• [Gegevensitems]:
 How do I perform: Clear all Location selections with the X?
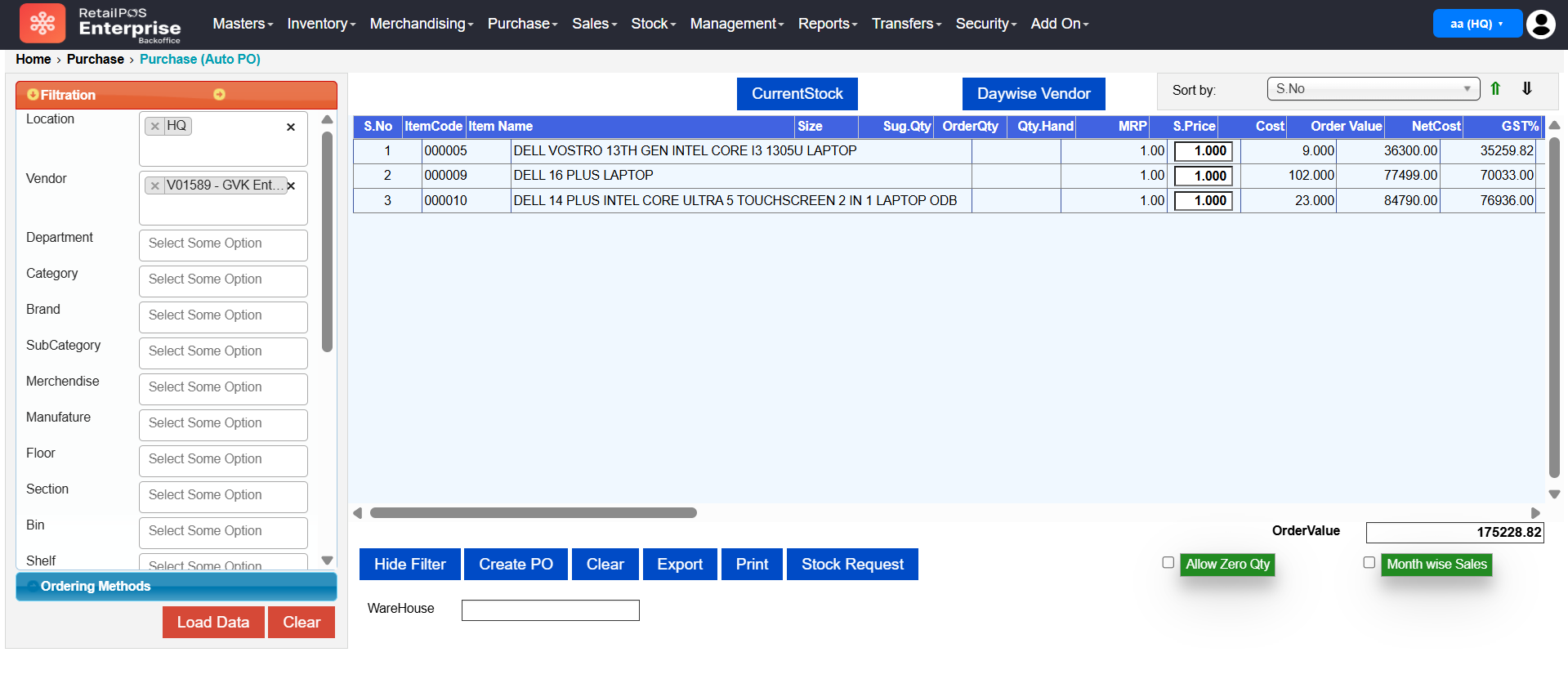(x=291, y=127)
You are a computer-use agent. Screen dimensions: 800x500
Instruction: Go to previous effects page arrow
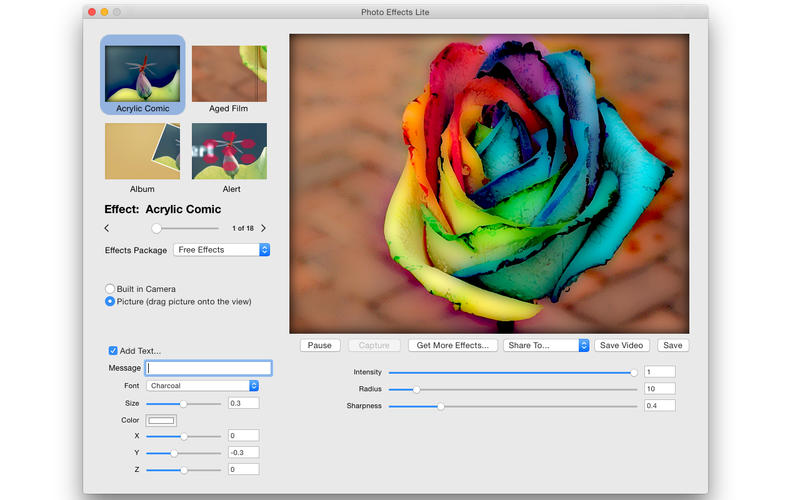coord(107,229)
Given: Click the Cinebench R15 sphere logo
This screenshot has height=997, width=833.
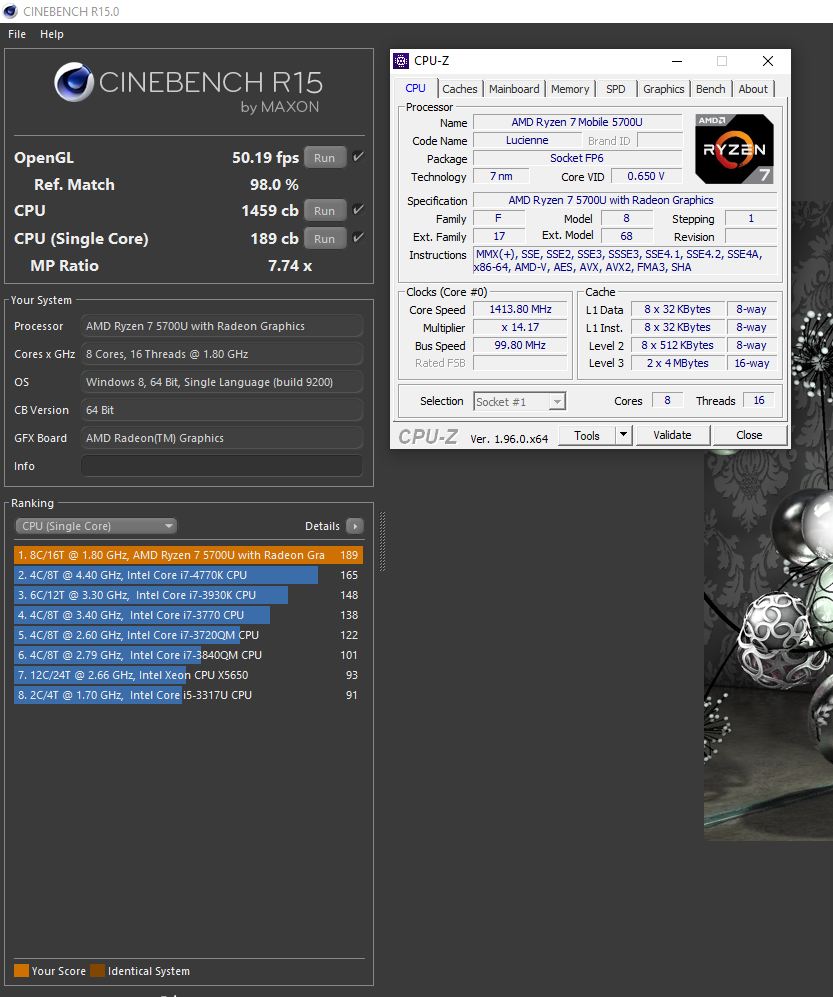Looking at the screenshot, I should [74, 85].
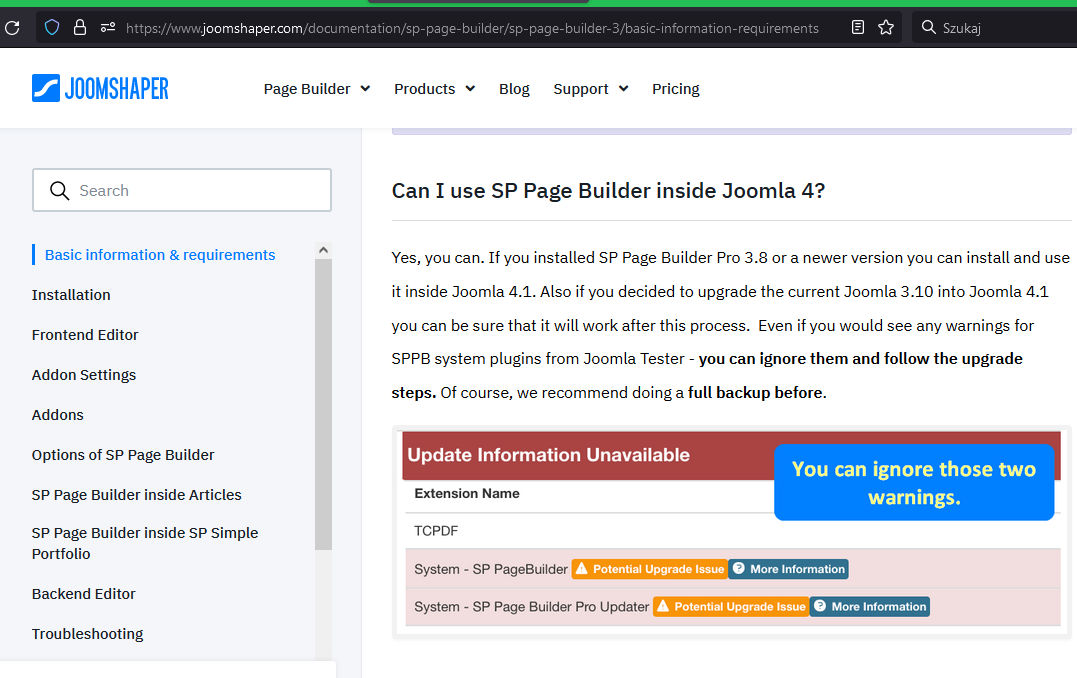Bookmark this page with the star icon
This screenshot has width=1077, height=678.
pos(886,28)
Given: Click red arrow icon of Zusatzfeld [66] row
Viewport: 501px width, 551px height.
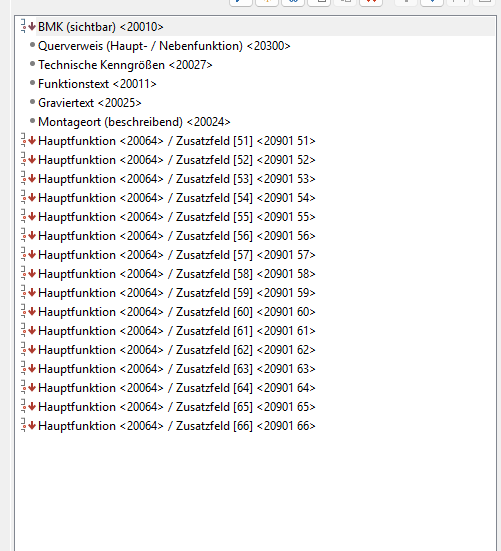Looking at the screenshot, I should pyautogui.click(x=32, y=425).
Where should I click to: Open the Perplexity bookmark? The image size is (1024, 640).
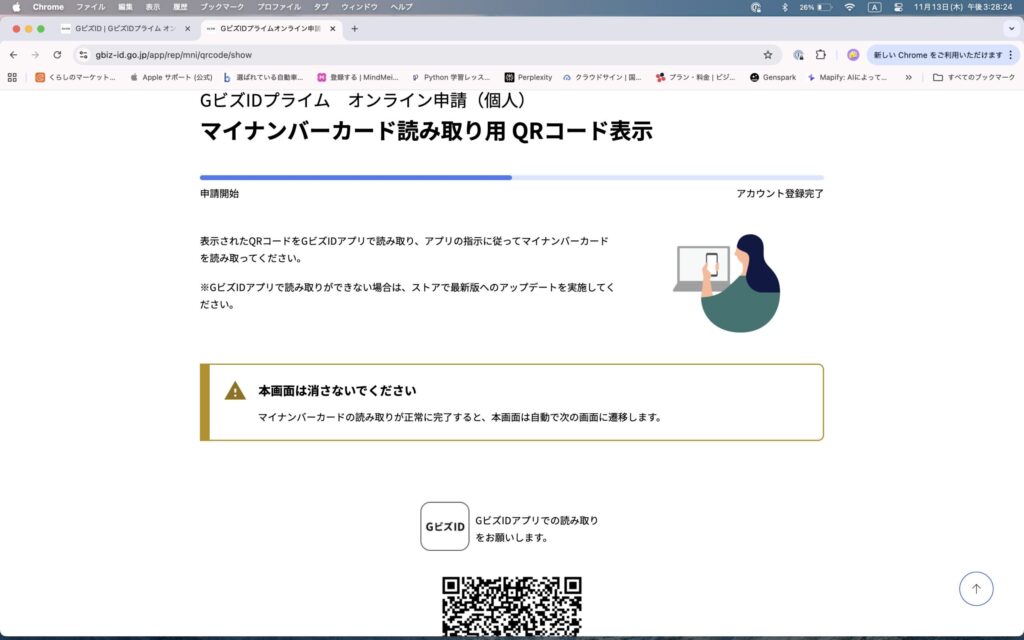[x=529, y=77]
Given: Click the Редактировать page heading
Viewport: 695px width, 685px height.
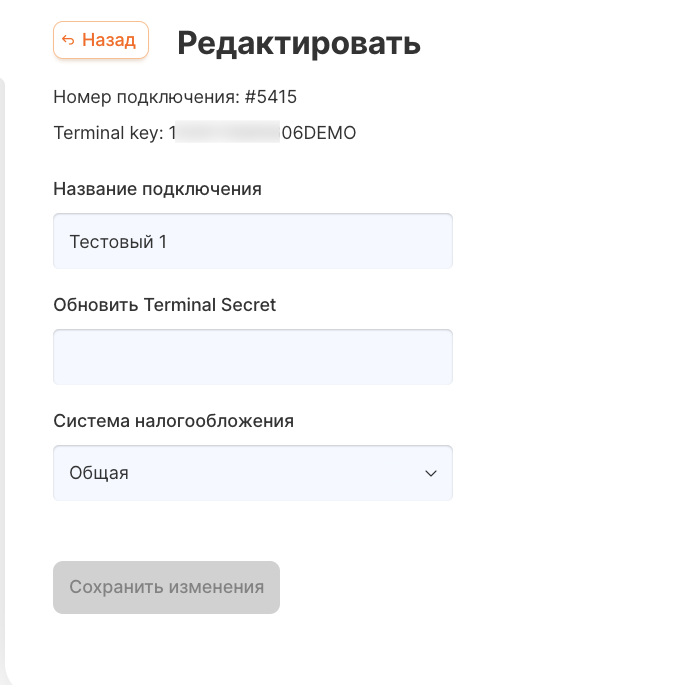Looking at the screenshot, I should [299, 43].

• [Wat nodig is]: Herhaal alle rijen hierboven woord voor woord en laat de afbeeldingen daarbij weg.

• [Het antwoord]:
 How do I perform: Clear all Location selections with the X?
(x=291, y=127)
You are a computer-use agent. Screen dimensions: 800x500
Instruction: Go to previous effects page arrow
coord(107,229)
Given: Click the Cinebench R15 sphere logo
This screenshot has height=997, width=833.
Looking at the screenshot, I should [74, 85].
Bookmark this page with the star icon
This screenshot has width=1077, height=678.
pos(886,28)
Given: Click red arrow icon of Zusatzfeld [66] row
Viewport: 501px width, 551px height.
Looking at the screenshot, I should pyautogui.click(x=32, y=425).
Where should I click to: Open the Perplexity bookmark? The image size is (1024, 640).
[x=529, y=77]
Given: Click the Редактировать page heading
Viewport: 695px width, 685px height.
Looking at the screenshot, I should [299, 43].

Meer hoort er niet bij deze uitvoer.